Los números no son absolutamente transparentes y es difícil encontrarlos en el Presupuesto. Pero a los concesionarios corresponde el grueso de lo que ingresa al Fondo Fiduciario de Infraestructura por el impuesto sobre el gasoil, masa de recursos de alrededor de 1300 millones de pesos anuales. En el 2001 en conjunto embolsaron 1017 millones –por entonces equivalentes a dólares– como subvención, es decir, como paliativo por no poder cobrar las tarifas que les hubieran permitido sus contratos.
La primera gran renegociación de los acuerdos firmados en 1990 tuvo lugar apenas un año después, en 1991. El entonces ministro de Economía, Domingo Cavallo, acordó con las empresas que cobrarían alrededor de 1 dólar cada 100 kilómetros en lugar de los 3 que les hubiere correspondido según los ajustes previstos en los contratos redactados por Dromi. Pero a cambio se les otorgó un subsidio, distinto según los corredores, que desde entonces no dejó de crecer.
La rentabilidad obtenida por los concesionarios, grupo que integran las grandes constructoras nacionales como Roggio, Techint o Sideco Americana, entre otras, era casi imposible de obtener en cualquier otro lugar del mundo, ya que las tasas internas de retorno en algunos casos superaban cómodamente el 20 por ciento anual.
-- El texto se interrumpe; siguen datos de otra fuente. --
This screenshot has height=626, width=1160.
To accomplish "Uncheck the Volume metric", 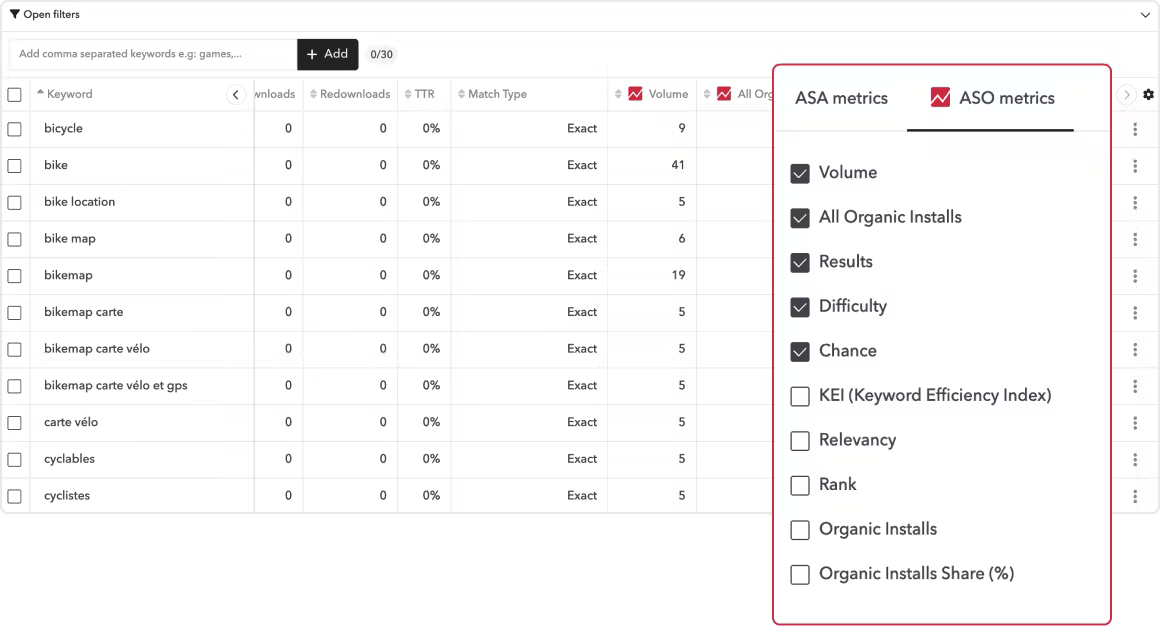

Los planes de inversiones, por el contrario, eran laxos o fácilmente transgredidos ya que, a diferencia del esquema que se utilizó para privatizar los accesos a la Capital Federal, las obras no eran condición para instalar una casilla de cobro.
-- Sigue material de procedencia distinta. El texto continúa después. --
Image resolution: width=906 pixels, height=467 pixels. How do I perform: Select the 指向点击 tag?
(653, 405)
Los otros retoques contractuales que tuvieron lugar desde entonces, el último formalizado durante la gestión de la Alianza, contuvieron aumentos generalizados de tarifas o admitieron descuentos para algunos sectores de la economía (transportistas, por ejemplo). La condición fue que el Estado desembolsara un subsidio mayor –entre otras prerrogativas obtenidas por las empresas–, como la condonación de multas o los mayores plazos para cumplir con los planes de obra. Así, la obligación estatal fue in crescendo hasta alcanzar el extraordinario nivel señalado arriba.
Pero no hubo demasiado como contrapartida de ese esfuerzo fiscal, ya que el cumplimiento de los planes de inversión alcanzó un magro 35 por ciento promedio, al tiempo que la extensísima red no concesionada quedaba casi en estado de abandono.
Quizá porque aquella bonanza no fue igual para todos los corredores, el frente de los concesionarios hoy está quebrado. Mientras un grupo de empresas reclamaba una prórroga que iba desde tres meses a ocho años, según los casos, Techint irrumpió proclamando la intención de cumplir con el contrato original y retirarse el 30 de octubre.
En rigor, la constructora de la familia de los Rocca y alguna que otra concesionaria sugirió el camino que el Gobierno finalmente eligió: relicitar todos los corredores. Quizá porque especulan que en esta segunda privatización tendrán un lugar de privilegio por sus antecedentes. O porque prefieren reconsiderar el negocio sin las ataduras de un contrato en ejecución, por lucrativo que éste les hubiera resultado.